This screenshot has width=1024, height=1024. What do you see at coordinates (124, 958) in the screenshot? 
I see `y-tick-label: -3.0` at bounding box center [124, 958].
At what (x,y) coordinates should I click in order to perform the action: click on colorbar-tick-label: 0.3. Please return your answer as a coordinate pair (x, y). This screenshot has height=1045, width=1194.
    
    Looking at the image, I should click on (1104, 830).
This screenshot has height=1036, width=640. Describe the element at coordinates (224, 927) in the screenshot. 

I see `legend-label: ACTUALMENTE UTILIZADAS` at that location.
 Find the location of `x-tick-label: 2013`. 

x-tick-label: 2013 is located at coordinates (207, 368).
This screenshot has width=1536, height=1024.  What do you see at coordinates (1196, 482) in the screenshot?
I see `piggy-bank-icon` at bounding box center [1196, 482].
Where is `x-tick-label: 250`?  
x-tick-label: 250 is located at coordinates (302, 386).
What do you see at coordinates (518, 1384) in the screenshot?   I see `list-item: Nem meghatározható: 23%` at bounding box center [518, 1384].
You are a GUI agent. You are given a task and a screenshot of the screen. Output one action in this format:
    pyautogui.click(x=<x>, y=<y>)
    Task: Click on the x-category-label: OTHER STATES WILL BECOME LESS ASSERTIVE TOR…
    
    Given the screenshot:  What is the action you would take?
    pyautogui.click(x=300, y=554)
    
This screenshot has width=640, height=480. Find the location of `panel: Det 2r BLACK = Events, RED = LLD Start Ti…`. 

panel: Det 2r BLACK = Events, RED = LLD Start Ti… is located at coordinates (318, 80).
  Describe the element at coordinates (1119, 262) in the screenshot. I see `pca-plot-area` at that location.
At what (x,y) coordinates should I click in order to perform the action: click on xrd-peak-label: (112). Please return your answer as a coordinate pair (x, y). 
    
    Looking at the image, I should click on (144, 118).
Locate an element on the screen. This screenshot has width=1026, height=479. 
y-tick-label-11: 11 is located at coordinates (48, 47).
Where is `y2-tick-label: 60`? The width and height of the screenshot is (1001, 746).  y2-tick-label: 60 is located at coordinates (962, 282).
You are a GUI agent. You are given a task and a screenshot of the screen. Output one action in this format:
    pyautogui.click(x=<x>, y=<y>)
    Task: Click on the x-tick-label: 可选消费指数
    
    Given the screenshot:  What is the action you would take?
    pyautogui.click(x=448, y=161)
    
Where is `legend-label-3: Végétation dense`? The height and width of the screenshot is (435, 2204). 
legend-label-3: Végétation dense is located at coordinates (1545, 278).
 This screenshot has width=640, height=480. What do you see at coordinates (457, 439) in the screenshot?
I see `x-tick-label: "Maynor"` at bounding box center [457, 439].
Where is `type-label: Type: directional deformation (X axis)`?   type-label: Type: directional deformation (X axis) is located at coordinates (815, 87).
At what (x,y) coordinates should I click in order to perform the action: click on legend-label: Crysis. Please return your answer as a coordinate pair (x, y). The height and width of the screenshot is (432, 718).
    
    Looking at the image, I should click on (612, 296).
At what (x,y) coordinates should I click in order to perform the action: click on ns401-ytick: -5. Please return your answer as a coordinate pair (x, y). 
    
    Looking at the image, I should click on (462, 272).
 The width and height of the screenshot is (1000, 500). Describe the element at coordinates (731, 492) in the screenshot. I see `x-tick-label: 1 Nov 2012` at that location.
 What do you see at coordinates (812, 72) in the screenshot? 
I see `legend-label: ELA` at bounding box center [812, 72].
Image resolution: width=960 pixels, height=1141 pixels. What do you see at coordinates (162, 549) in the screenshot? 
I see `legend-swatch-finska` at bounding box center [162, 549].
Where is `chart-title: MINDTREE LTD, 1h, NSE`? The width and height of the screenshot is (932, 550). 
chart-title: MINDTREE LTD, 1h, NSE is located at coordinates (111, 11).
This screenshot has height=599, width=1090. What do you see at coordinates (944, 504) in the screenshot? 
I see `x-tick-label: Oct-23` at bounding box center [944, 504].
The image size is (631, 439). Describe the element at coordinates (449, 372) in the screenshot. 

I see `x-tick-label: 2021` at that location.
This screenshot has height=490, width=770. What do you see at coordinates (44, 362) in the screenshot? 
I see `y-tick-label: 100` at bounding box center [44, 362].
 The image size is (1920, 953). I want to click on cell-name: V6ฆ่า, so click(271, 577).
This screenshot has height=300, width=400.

Problem ▸
Rewrite the data above, changing every "coordinate pair" to "pair of numbers" and leaving everything else the same.

Solution below ▸
This screenshot has width=1024, height=1024. What do you see at coordinates (124, 958) in the screenshot? 
I see `y-tick-label: -3.0` at bounding box center [124, 958].
At what (x,y) coordinates should I click in order to perform the action: click on colorbar-tick-label: 0.3. Please return your answer as a pair of numbers (x, y). This screenshot has height=1045, width=1194.
    
    Looking at the image, I should click on (1104, 830).
This screenshot has height=1036, width=640. Describe the element at coordinates (224, 927) in the screenshot. 

I see `legend-label: ACTUALMENTE UTILIZADAS` at that location.
 Find the location of `x-tick-label: 2013`. 

x-tick-label: 2013 is located at coordinates (207, 368).
This screenshot has width=1536, height=1024.  What do you see at coordinates (1196, 482) in the screenshot?
I see `piggy-bank-icon` at bounding box center [1196, 482].
Where is `x-tick-label: 250`?  
x-tick-label: 250 is located at coordinates (302, 386).
What do you see at coordinates (518, 1384) in the screenshot?   I see `list-item: Nem meghatározható: 23%` at bounding box center [518, 1384].
You are a GUI agent. You are given a task and a screenshot of the screen. Output one action in this format:
    pyautogui.click(x=<x>, y=<y>)
    Task: Click on the x-category-label: OTHER STATES WILL BECOME LESS ASSERTIVE TOR…
    
    Given the screenshot:  What is the action you would take?
    pyautogui.click(x=300, y=554)
    
This screenshot has width=640, height=480. Find the location of `panel: Det 2r BLACK = Events, RED = LLD Start Ti…`. 

panel: Det 2r BLACK = Events, RED = LLD Start Ti… is located at coordinates (318, 80).
  Describe the element at coordinates (1119, 262) in the screenshot. I see `pca-plot-area` at that location.
At what (x,y) coordinates should I click in order to perform the action: click on xrd-peak-label: (112). Please return your answer as a pair of numbers (x, y). 
    
    Looking at the image, I should click on (144, 118).
Locate an element on the screen. This screenshot has width=1026, height=479. 
y-tick-label-11: 11 is located at coordinates (48, 47).
Where is `y2-tick-label: 60`? The width and height of the screenshot is (1001, 746).  y2-tick-label: 60 is located at coordinates (962, 282).
You are a GUI agent. You are given a task and a screenshot of the screen. Output one action in this format:
    pyautogui.click(x=<x>, y=<y>)
    Task: Click on the x-tick-label: 可选消费指数
    
    Given the screenshot:  What is the action you would take?
    pyautogui.click(x=448, y=161)
    
Where is `legend-label-3: Végétation dense`? The height and width of the screenshot is (435, 2204). 
legend-label-3: Végétation dense is located at coordinates (1545, 278).
 This screenshot has width=640, height=480. What do you see at coordinates (457, 439) in the screenshot?
I see `x-tick-label: "Maynor"` at bounding box center [457, 439].
Where is `type-label: Type: directional deformation (X axis)`?   type-label: Type: directional deformation (X axis) is located at coordinates (815, 87).
At what (x,y) coordinates should I click in order to perform the action: click on legend-label: Crysis. Please return your answer as a pair of numbers (x, y). The height and width of the screenshot is (432, 718).
    
    Looking at the image, I should click on (612, 296).
At what (x,y) coordinates should I click in order to perform the action: click on ns401-ytick: -5. Please return your answer as a pair of numbers (x, y). 
    
    Looking at the image, I should click on (462, 272).
 The width and height of the screenshot is (1000, 500). Describe the element at coordinates (731, 492) in the screenshot. I see `x-tick-label: 1 Nov 2012` at that location.
 What do you see at coordinates (812, 72) in the screenshot? 
I see `legend-label: ELA` at bounding box center [812, 72].
Image resolution: width=960 pixels, height=1141 pixels. What do you see at coordinates (162, 549) in the screenshot? 
I see `legend-swatch-finska` at bounding box center [162, 549].
Where is `chart-title: MINDTREE LTD, 1h, NSE`? The width and height of the screenshot is (932, 550). 
chart-title: MINDTREE LTD, 1h, NSE is located at coordinates (111, 11).
This screenshot has height=599, width=1090. What do you see at coordinates (944, 504) in the screenshot? 
I see `x-tick-label: Oct-23` at bounding box center [944, 504].
The image size is (631, 439). Describe the element at coordinates (449, 372) in the screenshot. 

I see `x-tick-label: 2021` at that location.
This screenshot has height=490, width=770. What do you see at coordinates (44, 362) in the screenshot? 
I see `y-tick-label: 100` at bounding box center [44, 362].
 The image size is (1920, 953). I want to click on cell-name: V6ฆ่า, so click(271, 577).
This screenshot has height=300, width=400.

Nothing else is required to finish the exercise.